I wrote a function that does it, but I feel like it is slow. Is there any better way to compute this in R ?

To generate some data to test the function:

generateData <- function(nObs, nVar){
  library(MASS)
  mvrnorm(n=nObs, rep(0,nVar), diag(nVar))
  }

This is the function I have written so far. They both work and for my data (800 obs and 90 variables), it takes approximatively 30 and 33 seconds for the method = "forLoop" and method = "apply", respectively.
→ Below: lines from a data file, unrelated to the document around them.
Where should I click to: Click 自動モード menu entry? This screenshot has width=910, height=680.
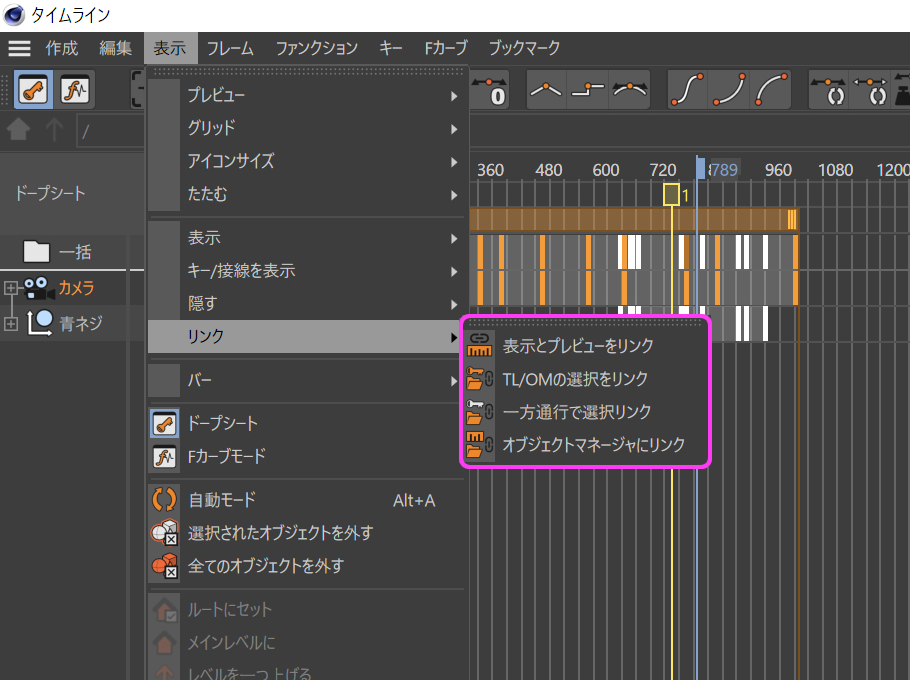222,500
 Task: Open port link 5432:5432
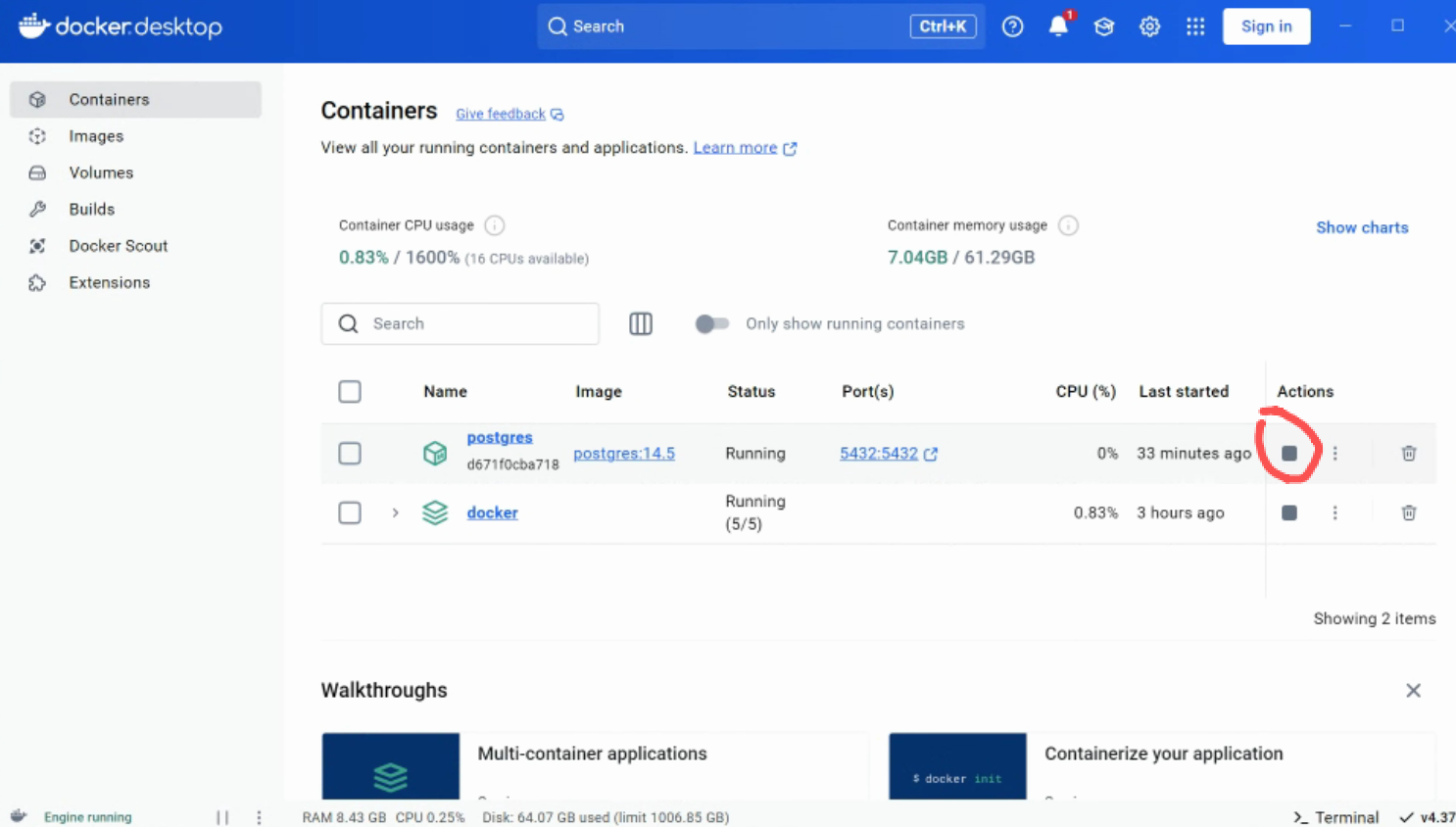pyautogui.click(x=879, y=454)
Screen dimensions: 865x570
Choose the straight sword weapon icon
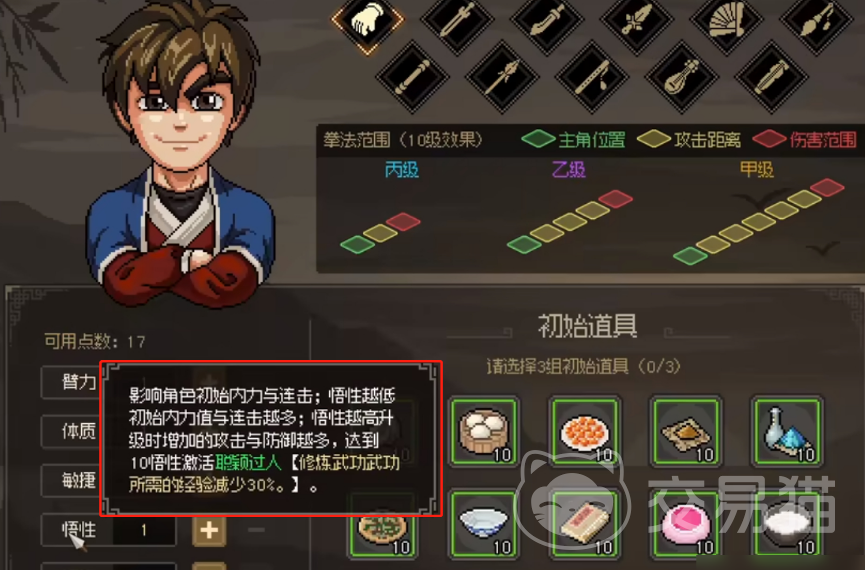click(457, 21)
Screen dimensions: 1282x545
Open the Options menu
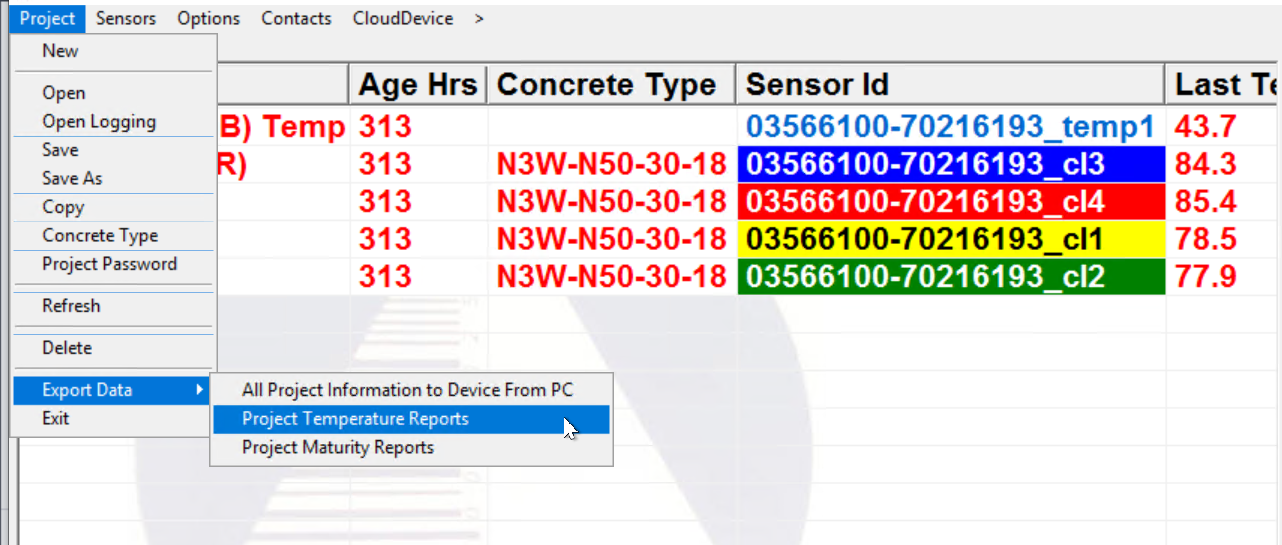[x=208, y=18]
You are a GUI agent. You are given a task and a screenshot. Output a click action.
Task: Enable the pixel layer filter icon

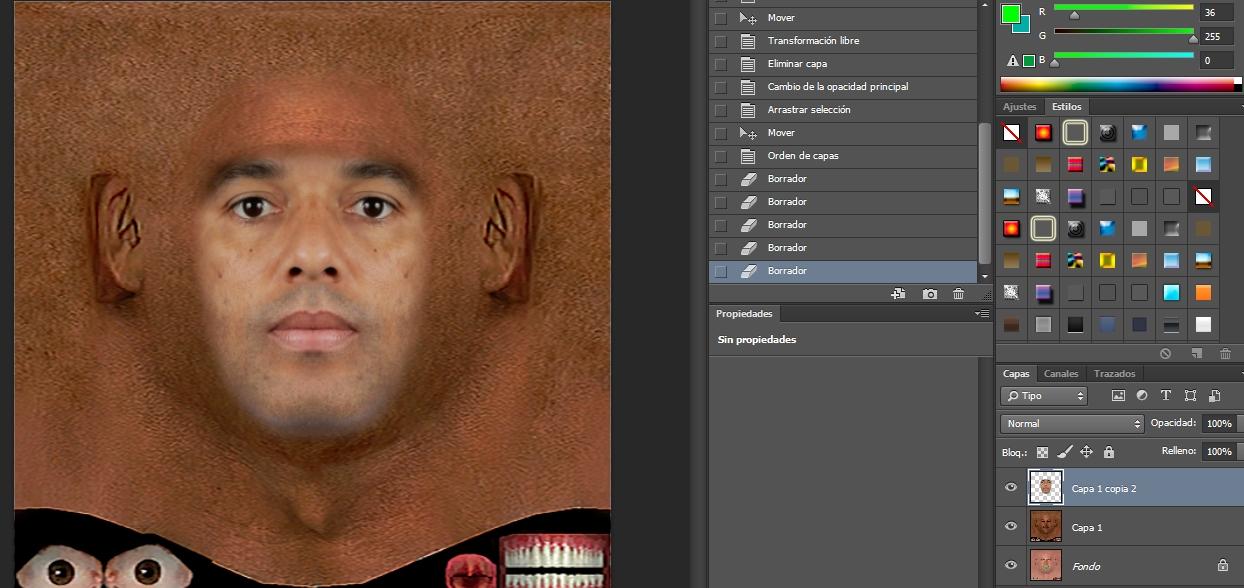(x=1118, y=396)
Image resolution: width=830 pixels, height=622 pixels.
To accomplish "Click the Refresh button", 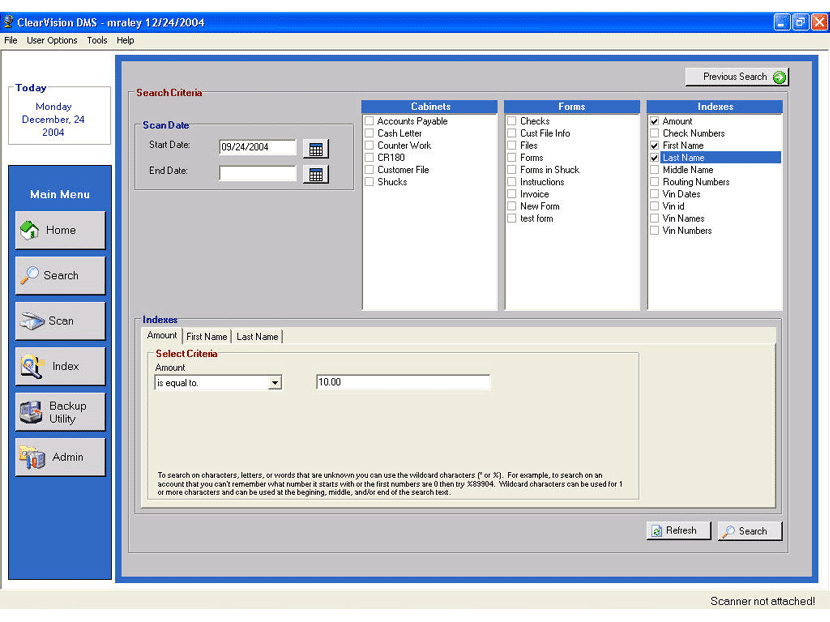I will (x=678, y=531).
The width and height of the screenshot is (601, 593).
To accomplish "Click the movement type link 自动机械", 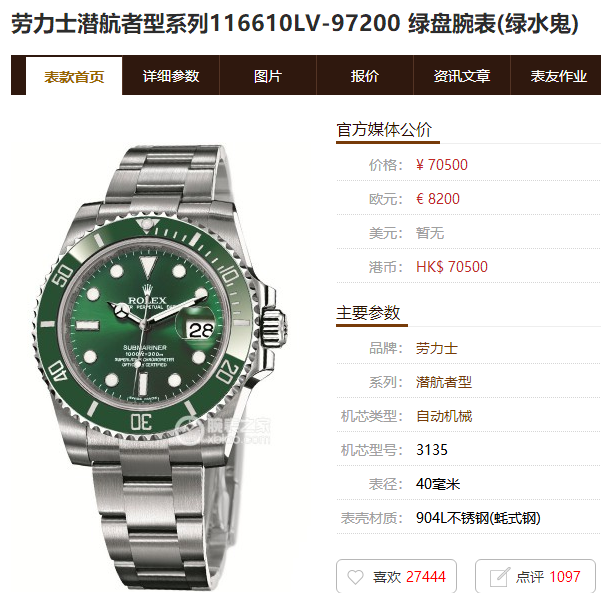I will click(444, 416).
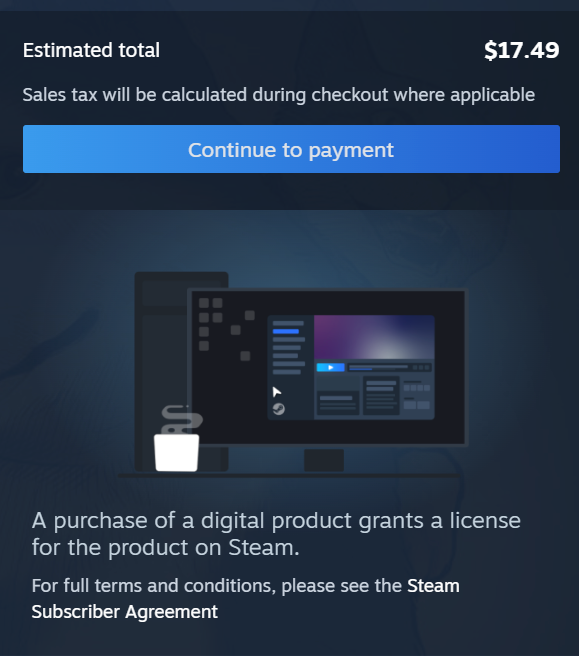Click the top-left desktop icon square on illustrated screen
The image size is (579, 656).
click(x=204, y=303)
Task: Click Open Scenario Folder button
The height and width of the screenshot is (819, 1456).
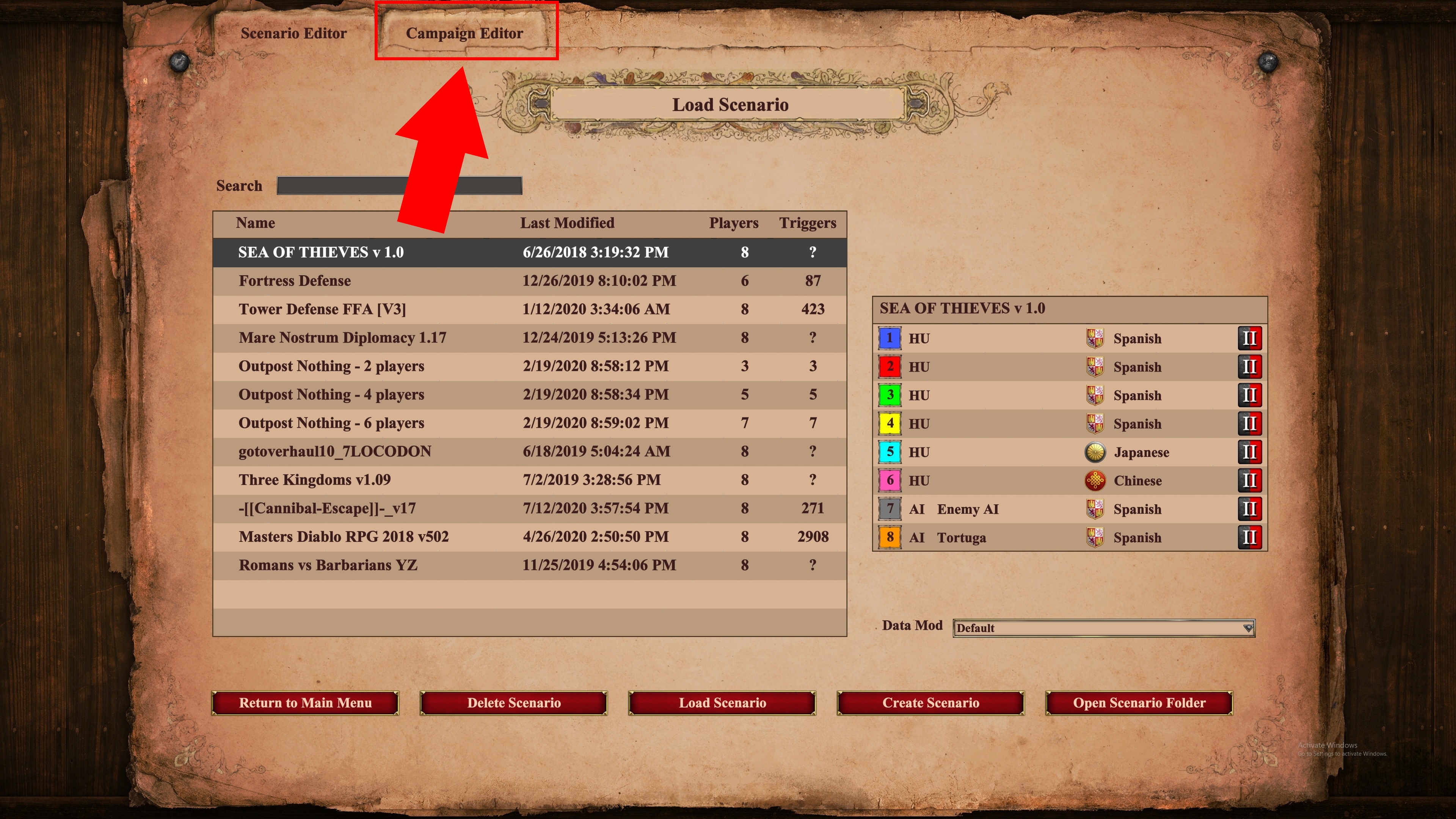Action: (x=1139, y=703)
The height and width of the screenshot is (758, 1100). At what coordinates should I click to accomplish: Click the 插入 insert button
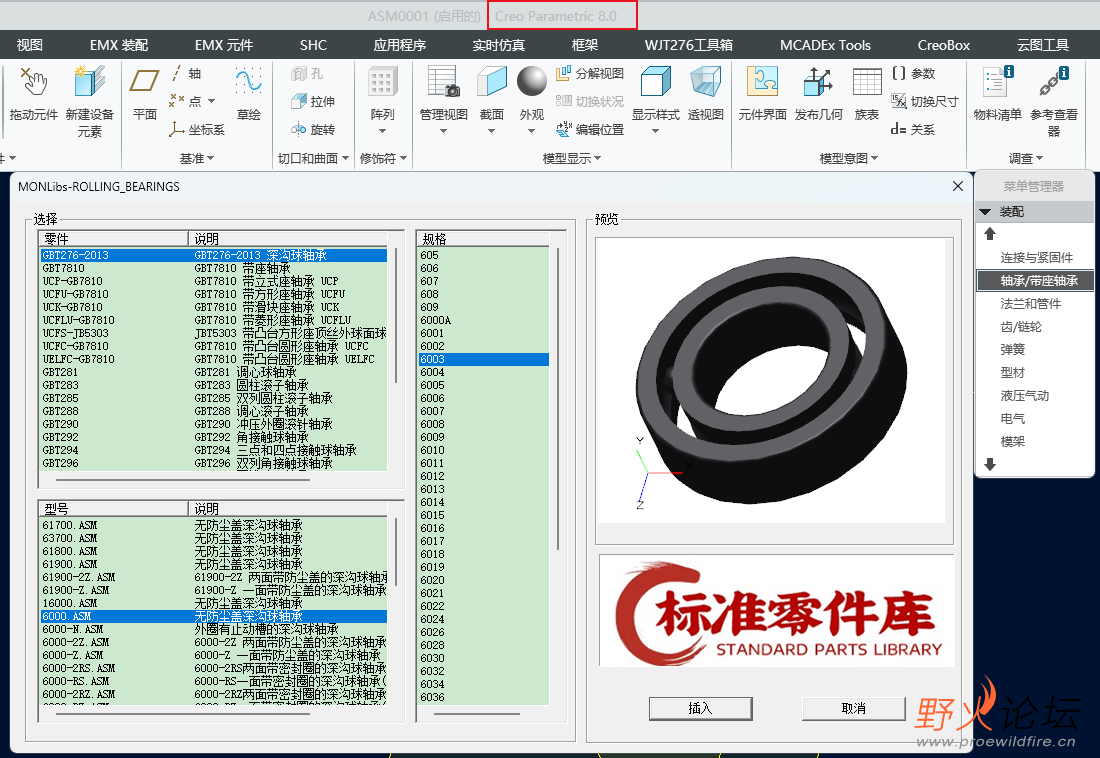click(x=700, y=708)

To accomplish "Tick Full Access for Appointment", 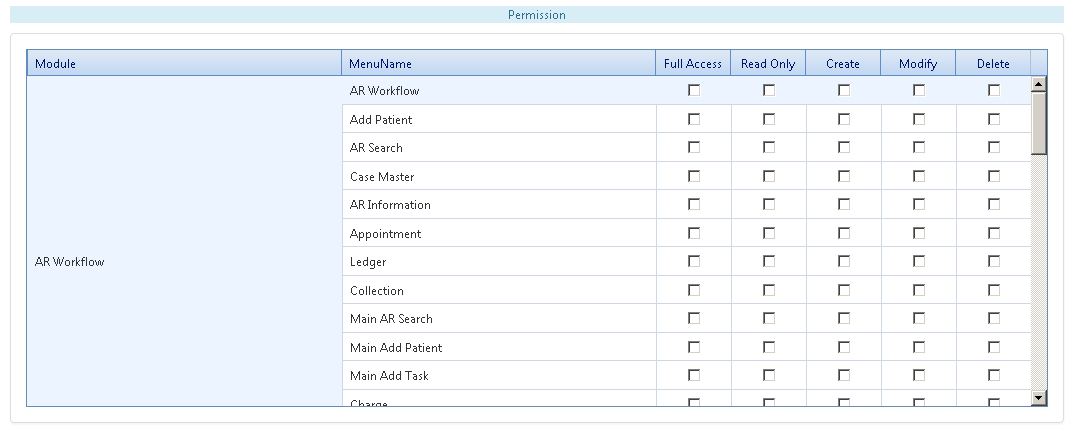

mhbd_calc2 <- function(dat, method) { #Method is either "forLoop" or "apply"
  dat <- as.matrix(na.omit(dat))
  nObs <- nrow(dat)
  mhbd <- matrix(nrow=nObs,ncol = nObs)
  cv_mat_inv = solve(var(dat))

  distMH = function(x){  #Mahalanobis distance function
    diff = dat[x[1],]-dat[x[2],]
    diff %*% cv_mat_inv %*% diff
  }

  if(method=="forLoop")
  {
    for (i in 1:nObs){
      for(j in 1:i){
        mhbd[i,j] <- distMH(c(i,j))
      }
    }
  }
  if(method=="apply")
  {
    mhbd[lower.tri(mhbd)] = apply(combn(nrow(dat),2),2, distMH)
  }
  result = sqrt(mhbd)
  colnames(result)=rownames(dat)
  rownames(result)=rownames(dat)
  return(as.dist(result))
}

NB: I tried using outer() but it was even slower (60seconds)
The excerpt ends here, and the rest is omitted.